Hubert Humphrey might not have run for president against Richard Nixon in 1968 if scientists knew then what they know now.
By analyzing bladder tissue taken from a urine sample Humphrey gave in 1967, when he was vice president, two scientists have pinpointed the genetic defect that caused his fatal bladder cancer.Some doctors suspected in 1967 that Humphrey had bladder cancer, but others disagreed and he was not treated. He went on to win the Democratic presidential nomination and narrowly lost the general election to Nixon.
If the genetic test had been available to let Humphrey know he was at high risk of developing cancer, he might not have run against Nixon, said the study by Drs. David Sidransky and Ralph H. Hruban of Johns Hopkins University.

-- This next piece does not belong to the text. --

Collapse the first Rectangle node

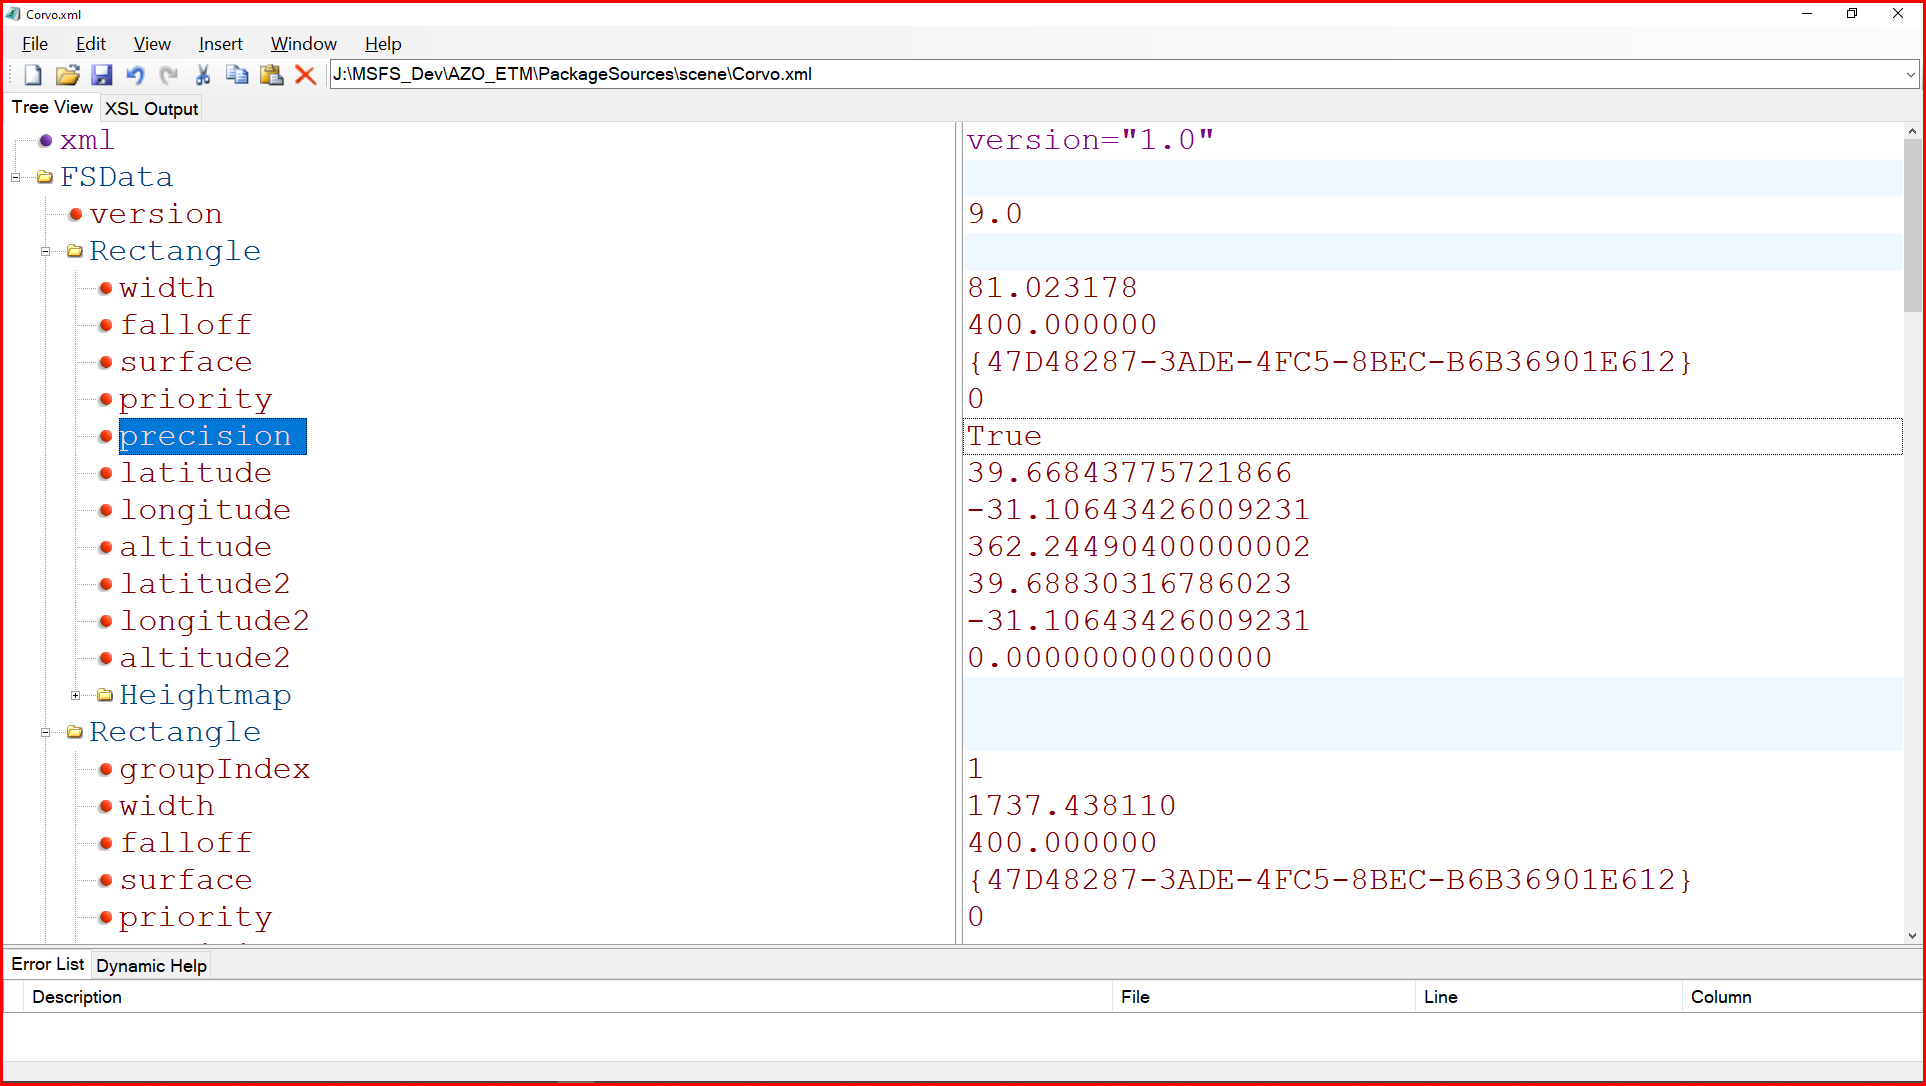[46, 252]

"I would have resigned the nomination immediately I knew of my illness," Humphrey told a biographer after the first clear signs of his cancer were discovered in 1969. He died of the disease in 1978.
The doctors' study was published in Thursday's issue of the New England Journal of Medicine.
"It showed definitively that we can pick up cancer years before the tumor is found by normal clinical methods," Sidransky said. Humphrey had sought medical advice in 1967 for blood in his urine.
Scientists now know that cancer is triggered by a series of genetic defects acquired over a lifetime that can precede obvious cancer by many years.
One of the most common mistakes is the mutation of a gene called p53, which is supposed to stop cells from dividing when other genes go awry. When the p53 gene is defective, cells lose their internal control over growth and cancer can ensue. This is what happened to Humphrey, the Hopkins researchers said.
Even today, it's unclear what doctors would tell an outwardly healthy patient whose bladder cells contained mutant p53, said Dr. John Gribben of the Dana-Farber Cancer Institute in Boston.
Many speculate that screening people for so-called cancer genes will someday be an important way to head off cancer. But Gribben cautioned that doctors cannot be sure those who have these mutations will actually get the disease.
"It's fascinating and the way we probably will go in the future," he said. "But we are not there yet. We don't know what to make of that knowledge."
No test yet exists that can easily search for a mistake in the p53 gene without knowing in advance which error to look for.